Just when you thought the world couldn't come out with any more ridiculous hashtag trends (lookin' at you, #HoldACokeWithYourBoobs campaign), an even more outrageous one has come to fruition. It's called the Belly Button Challenge, and it entails trying to wrap your arm around your waist to try and touch your belly button. The "Internet" people who have done the challenge say that touching your belly button indicates good health and/or your need to lose weight.
Experts have weighed in and though waist circumference can indicate health, the challenge is doing more harm than good.
As National Eating Disorder Association Program Director Claire Mysko told ABC News: "Social media challenges like these can stoke comparison and body insecurity, especially for those struggling with disordered eating."
Not only that but studies have shown your size is not a direct indicator of health.
Luckily, women's retailer Curvy Kate has stepped in to save the World Wide Web's day (and most likely self-esteem) by starting a hashtag of its own that actually accomplishes something positive: the #BoobsOverBellyButtons campaign. Instead of making people feel like crap, this trend allows women to love their bodies and do self-checks for breast cancer in the process.
It explained the movement on its blog: "As Curvy Kate are MASSIVE supporters of UK Breast Cancer Awareness charity Coppafeel! We wanted to show that their boob-checking message is far more important and worth spending time doing."

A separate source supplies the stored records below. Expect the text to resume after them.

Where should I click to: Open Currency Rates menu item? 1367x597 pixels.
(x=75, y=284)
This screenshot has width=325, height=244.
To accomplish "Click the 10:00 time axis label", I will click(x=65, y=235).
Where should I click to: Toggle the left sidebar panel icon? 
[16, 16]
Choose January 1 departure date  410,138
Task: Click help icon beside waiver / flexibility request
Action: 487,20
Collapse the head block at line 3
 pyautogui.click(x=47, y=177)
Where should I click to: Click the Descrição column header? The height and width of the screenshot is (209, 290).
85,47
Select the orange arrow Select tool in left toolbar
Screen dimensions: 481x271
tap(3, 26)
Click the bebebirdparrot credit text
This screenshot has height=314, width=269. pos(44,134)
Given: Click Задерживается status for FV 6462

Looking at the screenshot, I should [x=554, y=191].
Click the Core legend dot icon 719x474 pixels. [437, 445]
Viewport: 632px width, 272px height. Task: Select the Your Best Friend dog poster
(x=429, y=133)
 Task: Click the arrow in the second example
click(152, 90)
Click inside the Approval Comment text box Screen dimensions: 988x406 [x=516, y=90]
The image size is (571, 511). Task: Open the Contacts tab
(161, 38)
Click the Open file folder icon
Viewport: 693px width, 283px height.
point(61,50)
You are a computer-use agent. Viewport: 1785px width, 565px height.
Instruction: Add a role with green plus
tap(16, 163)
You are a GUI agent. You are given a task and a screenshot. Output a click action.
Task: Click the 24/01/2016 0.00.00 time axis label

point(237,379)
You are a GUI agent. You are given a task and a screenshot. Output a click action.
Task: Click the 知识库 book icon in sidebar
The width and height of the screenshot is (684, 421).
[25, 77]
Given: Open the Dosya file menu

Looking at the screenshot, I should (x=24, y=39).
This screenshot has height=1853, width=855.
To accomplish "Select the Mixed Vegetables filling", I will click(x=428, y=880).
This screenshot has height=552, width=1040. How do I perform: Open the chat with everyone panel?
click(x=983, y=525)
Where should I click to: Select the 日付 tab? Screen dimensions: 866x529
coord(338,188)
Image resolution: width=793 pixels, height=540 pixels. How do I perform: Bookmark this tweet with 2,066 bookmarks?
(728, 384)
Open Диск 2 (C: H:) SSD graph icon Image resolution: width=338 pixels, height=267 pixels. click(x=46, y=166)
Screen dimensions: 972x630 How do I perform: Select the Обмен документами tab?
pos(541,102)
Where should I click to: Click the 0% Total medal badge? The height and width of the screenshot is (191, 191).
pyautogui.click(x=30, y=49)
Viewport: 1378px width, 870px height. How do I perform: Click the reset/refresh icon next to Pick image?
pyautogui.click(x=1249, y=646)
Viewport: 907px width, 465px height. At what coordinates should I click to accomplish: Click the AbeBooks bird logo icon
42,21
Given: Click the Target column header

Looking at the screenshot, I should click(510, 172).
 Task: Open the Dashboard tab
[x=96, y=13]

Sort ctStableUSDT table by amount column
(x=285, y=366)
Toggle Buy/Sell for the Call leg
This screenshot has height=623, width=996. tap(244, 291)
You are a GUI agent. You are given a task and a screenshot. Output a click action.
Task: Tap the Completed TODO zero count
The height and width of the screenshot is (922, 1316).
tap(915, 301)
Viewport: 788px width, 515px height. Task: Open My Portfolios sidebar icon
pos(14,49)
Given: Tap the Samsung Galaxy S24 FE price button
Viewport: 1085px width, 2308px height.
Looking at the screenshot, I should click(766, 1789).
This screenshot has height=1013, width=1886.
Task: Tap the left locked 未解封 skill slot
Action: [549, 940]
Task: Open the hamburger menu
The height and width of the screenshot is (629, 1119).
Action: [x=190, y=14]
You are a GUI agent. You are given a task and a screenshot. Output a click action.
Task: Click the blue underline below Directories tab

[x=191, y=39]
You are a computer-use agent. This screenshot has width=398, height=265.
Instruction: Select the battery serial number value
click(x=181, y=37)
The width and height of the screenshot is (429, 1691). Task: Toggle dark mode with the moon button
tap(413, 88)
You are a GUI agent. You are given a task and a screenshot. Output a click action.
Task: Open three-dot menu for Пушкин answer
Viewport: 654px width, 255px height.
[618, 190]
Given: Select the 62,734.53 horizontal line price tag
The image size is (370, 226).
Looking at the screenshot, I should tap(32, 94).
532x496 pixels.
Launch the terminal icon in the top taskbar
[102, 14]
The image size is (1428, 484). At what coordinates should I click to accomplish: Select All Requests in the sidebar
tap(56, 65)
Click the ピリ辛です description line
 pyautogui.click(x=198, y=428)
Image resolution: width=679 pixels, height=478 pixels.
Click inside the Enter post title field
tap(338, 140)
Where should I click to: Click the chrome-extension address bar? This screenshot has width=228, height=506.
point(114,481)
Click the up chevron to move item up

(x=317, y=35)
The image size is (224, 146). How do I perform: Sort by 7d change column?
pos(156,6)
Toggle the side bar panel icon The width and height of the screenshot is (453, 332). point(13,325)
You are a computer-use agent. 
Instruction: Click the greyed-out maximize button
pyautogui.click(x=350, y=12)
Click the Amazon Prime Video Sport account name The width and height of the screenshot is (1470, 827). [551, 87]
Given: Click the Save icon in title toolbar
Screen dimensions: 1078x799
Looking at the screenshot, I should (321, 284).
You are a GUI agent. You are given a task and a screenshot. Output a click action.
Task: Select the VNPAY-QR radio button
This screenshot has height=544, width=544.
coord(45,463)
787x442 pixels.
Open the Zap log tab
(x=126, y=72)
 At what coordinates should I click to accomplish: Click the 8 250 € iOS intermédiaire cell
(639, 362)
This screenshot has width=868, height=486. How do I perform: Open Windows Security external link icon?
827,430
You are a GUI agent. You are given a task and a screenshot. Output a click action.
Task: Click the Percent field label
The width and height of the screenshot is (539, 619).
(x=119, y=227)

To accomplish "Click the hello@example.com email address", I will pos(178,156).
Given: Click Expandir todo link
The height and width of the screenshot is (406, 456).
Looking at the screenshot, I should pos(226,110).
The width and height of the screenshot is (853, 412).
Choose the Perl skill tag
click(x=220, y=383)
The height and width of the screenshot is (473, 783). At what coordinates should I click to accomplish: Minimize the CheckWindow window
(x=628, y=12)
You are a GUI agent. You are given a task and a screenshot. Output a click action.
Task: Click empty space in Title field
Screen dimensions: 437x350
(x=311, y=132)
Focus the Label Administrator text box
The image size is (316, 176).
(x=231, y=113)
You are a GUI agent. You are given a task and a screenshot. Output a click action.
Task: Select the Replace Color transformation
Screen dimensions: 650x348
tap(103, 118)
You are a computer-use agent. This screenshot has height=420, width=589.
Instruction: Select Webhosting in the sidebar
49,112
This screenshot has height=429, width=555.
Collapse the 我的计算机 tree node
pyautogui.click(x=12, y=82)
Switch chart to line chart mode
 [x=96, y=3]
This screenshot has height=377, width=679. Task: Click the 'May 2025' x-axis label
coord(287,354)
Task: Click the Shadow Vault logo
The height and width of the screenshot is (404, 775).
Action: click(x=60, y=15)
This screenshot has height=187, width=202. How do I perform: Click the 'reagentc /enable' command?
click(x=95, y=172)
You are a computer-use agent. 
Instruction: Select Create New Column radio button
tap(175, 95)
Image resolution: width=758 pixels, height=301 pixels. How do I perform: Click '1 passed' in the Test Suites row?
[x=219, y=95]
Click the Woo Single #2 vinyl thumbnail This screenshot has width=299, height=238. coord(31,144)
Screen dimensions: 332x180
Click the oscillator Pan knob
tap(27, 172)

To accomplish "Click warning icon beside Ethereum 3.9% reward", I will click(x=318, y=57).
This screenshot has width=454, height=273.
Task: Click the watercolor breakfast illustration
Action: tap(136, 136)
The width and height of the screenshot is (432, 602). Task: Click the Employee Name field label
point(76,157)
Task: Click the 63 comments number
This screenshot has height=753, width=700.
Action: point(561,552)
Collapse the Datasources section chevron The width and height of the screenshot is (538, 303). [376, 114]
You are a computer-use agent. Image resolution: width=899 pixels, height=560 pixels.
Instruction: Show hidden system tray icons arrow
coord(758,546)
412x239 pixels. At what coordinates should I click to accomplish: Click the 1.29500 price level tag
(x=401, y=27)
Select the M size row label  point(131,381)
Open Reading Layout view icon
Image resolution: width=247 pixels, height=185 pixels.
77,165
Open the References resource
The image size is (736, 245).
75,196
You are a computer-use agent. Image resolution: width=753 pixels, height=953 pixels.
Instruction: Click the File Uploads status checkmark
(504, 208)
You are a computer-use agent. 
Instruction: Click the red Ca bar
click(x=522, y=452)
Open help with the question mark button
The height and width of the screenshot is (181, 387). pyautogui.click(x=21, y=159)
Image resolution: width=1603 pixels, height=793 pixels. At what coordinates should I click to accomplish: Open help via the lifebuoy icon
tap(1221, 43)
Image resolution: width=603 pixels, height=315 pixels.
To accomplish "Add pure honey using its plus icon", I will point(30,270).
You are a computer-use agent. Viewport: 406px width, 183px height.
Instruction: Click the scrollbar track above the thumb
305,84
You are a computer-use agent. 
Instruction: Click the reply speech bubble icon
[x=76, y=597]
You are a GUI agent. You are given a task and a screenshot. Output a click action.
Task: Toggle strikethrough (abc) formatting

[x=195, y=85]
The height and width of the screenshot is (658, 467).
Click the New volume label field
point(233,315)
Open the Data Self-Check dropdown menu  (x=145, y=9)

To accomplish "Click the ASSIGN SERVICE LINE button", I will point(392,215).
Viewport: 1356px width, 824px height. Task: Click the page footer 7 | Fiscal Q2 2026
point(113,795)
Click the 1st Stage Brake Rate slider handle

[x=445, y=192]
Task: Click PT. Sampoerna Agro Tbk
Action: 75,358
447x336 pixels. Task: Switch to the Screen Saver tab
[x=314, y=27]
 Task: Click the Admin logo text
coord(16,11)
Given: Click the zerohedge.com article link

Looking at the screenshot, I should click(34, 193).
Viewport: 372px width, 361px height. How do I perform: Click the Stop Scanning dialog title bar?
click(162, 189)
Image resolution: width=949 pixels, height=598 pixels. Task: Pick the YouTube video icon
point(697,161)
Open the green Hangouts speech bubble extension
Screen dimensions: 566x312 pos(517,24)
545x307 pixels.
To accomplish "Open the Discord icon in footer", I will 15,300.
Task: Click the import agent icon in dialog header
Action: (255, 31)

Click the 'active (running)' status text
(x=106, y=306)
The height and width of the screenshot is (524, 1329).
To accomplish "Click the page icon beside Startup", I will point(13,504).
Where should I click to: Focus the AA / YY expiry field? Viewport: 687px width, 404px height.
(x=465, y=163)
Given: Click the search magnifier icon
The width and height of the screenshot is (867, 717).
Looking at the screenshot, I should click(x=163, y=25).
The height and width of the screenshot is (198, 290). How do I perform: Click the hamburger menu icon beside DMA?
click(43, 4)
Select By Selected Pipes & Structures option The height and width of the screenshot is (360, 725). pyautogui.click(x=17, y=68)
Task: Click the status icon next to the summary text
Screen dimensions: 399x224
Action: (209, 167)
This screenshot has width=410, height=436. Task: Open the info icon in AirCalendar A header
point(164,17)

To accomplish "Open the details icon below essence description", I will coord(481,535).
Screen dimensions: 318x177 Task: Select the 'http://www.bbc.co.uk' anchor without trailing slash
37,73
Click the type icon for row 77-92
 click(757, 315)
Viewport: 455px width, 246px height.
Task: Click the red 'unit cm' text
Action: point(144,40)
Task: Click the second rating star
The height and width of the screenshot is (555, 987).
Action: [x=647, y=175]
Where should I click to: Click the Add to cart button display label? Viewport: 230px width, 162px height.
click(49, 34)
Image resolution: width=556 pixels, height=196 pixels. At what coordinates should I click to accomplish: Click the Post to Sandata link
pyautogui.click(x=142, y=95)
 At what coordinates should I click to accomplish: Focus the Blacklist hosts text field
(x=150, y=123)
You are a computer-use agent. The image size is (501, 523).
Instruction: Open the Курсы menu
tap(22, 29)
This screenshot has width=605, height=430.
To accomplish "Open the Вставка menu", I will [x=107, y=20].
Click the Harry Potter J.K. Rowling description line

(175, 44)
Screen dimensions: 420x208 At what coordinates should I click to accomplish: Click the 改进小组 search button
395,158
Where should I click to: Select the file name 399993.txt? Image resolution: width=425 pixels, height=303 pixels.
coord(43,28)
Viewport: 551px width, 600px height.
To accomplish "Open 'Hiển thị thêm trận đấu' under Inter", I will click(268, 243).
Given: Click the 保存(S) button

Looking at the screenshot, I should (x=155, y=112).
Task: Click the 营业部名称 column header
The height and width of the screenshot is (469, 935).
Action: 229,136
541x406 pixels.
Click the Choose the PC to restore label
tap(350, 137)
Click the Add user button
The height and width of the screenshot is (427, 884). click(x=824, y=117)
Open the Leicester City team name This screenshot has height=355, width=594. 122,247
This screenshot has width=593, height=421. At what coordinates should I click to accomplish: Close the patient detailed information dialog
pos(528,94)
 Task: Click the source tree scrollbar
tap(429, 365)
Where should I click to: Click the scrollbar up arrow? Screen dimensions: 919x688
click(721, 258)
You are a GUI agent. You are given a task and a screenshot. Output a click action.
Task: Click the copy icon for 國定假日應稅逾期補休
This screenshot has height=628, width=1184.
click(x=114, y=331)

So Curvy Kate's employees began the #BoobsOverBellyButtons challenge with pictures of themselves to get things started.
Soon, other women began following suit.
The trend may seem silly, but "knowing your boobs," as CoppaFeel would say, could be the difference between detecting breast cancer early and, subsequently, life or death. According to Cancer.org, the size of the cancer in the breast indicates how far it has spread and has a direct correlation to a women's prognosis.
So ladies, stop trying to touch your belly buttons and remember #BoobsOverBellyButtons to check yourself instead.
Now that's a hashtag we can get behind.